Looking east across Skaggs Island flatlands. Photo by Jocelyn Knight
Returning Nature's Favor
A refuge is a distinct entity, and not altogether people-friendly, in the sense of offering open space and parkland for hiking or picnicking. Some parts of the San Pablo Bay refuge can't be roamed in; they're water or mudflats, or marshland that can be quickly covered with water when the tide comes in.
San Pablo Bay refuge lands are also delicate because of what they support: habitats that shelter life and give life to innumerable creatures and plants. It's not healthy for this natural nursery to be trampled upon, so there are few trails and mostly unauthorized access. San Pablo Bay Wildlife Refuge, as Brubaker emphasizes, is doing what it's supposed to do: protecting what remains of what was once a wholly natural place (and one that also includes seasonal hunting).
At this point, "about one-half of the refuge is as natural as it can be," says Brubaker, with "as can be" allowing for almost impossible-to-get-rid-of "nonnative invasive weedy plants." The upland habitats "aren't natural," including Skaggs Island, for now. But as Brubaker notes, nodding at the tangle of plants, "it's working its way back to that."
Restoring Skaggs Island's marshland habitat could happen, someday, Brubaker says; but it won't be easy. The marshland has been deprived of its natural waterways, with exceptions including Sonoma Creek and Napa Slough. Today, this low-lying land is a riot of grasses, shrubs, trees and other native and nonnative vegetation.
If restored, what will probably stay, Brubaker confides, is a grove of eucalyptus trees. Possibly the most lambasted of the Bay Area's nonnative trees, in the case of Skaggs Island, a grove near the Sonoma Creek houses a natural wonder, even more remarkable for its roadside visibility — a heron and egret rookery.
Nest in the eucalyptus grove at Skaggs Island, an egret and heron rookery. Photo by Jocelyn Knight.
Time Will Tell
We've left Skaggs Island to make a quick stop on the other side of the refuge, near Brubaker's small ranger station not far from the Infineon Raceway turnoff, before calling it a day.

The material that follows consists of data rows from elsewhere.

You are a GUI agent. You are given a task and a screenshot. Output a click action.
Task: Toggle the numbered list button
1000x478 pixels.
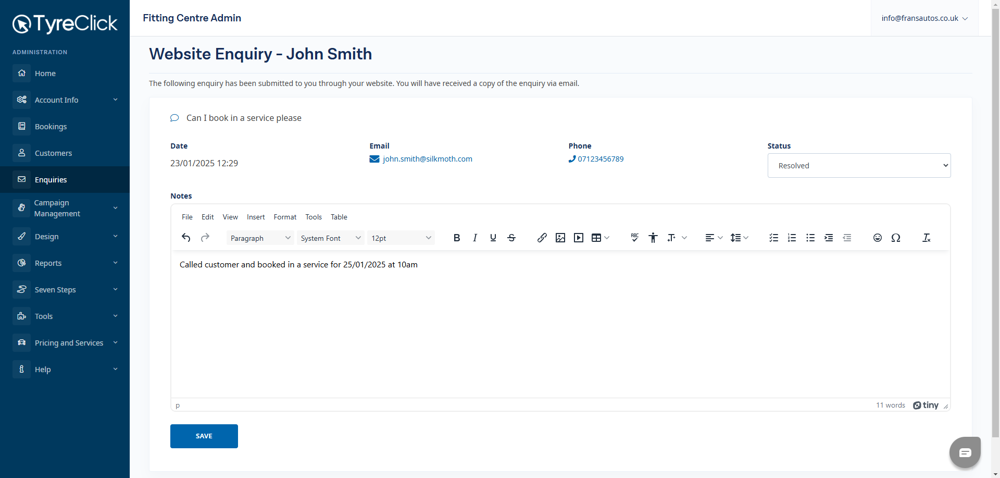coord(792,238)

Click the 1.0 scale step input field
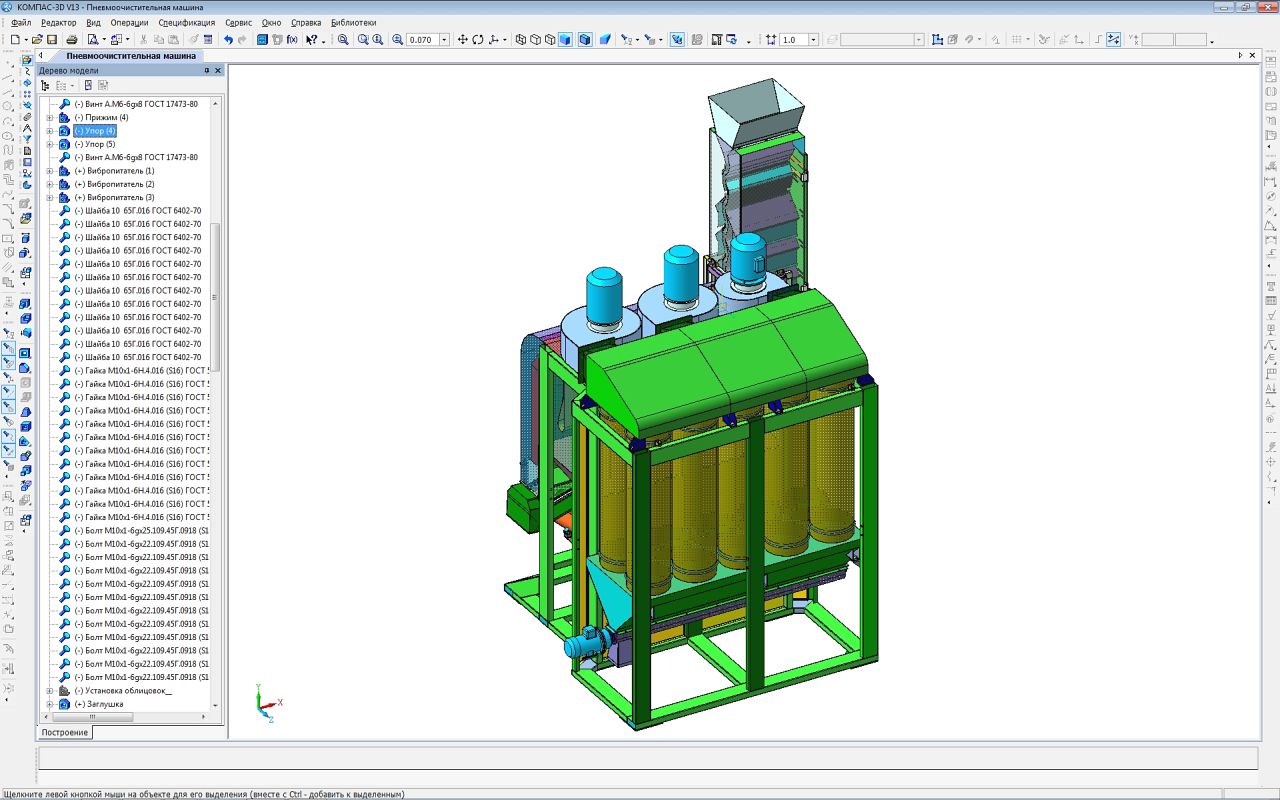pos(793,40)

An experimental wetland restoration project by the Army Corps of Engineers is what we're viewing, a thriving example of how San Pablo Bay did — and could — look in its natural state. Here, that natural state is a classic wetland landscape: islands of cordgrass, pickleweed and glasswort, which attracts the endangered salt marsh harvest mouse, scattered like steps in healthy, still water.

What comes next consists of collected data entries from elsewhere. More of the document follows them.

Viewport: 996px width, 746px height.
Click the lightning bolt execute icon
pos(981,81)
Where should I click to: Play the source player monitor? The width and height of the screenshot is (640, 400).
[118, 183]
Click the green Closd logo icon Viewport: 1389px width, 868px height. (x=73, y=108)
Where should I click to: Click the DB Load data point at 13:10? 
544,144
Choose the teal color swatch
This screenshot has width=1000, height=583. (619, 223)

It is a small but impressive example of a larger Army Corps of Engineers project aimed at restoring agricultural land — and it's open to the public.
While the majority of the San Pablo Bay refuge is closed to the public — Skaggs Island, in particular, with its locked gate — Brubaker talks of opening more areas for educational purposes and for recreational viewing. He also has his eyes set on connecting the refuge with the around-the-bay Bay Trail.

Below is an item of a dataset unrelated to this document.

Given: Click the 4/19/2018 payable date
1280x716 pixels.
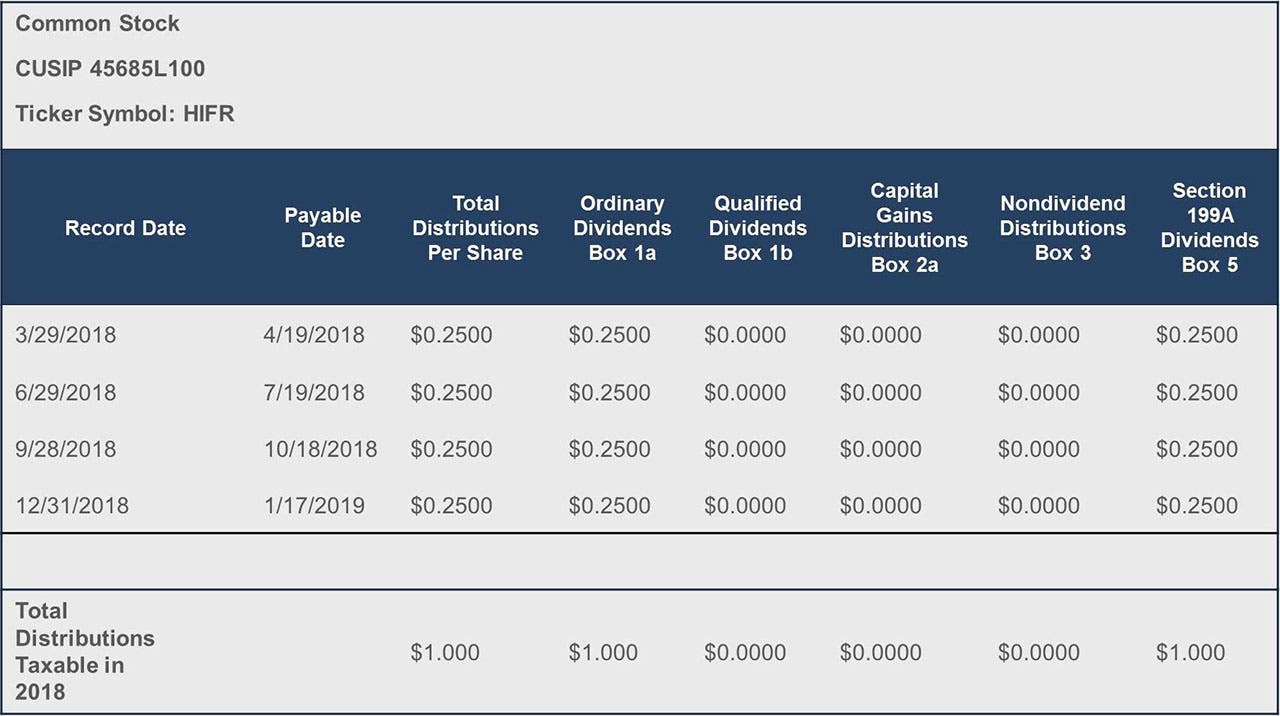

Whether more land is restored, agricultural or at Skaggs Island, or whether Brubaker's Bay Trail connection comes to fruition, only time will tell.
While "the challenges and opportunities are endless" for giving wildlands like San Pablo Bay a second chance, patience is what Brubaker and his colleagues learn to develop early on.
From experience he advises, "Nothing is going to happen overnight."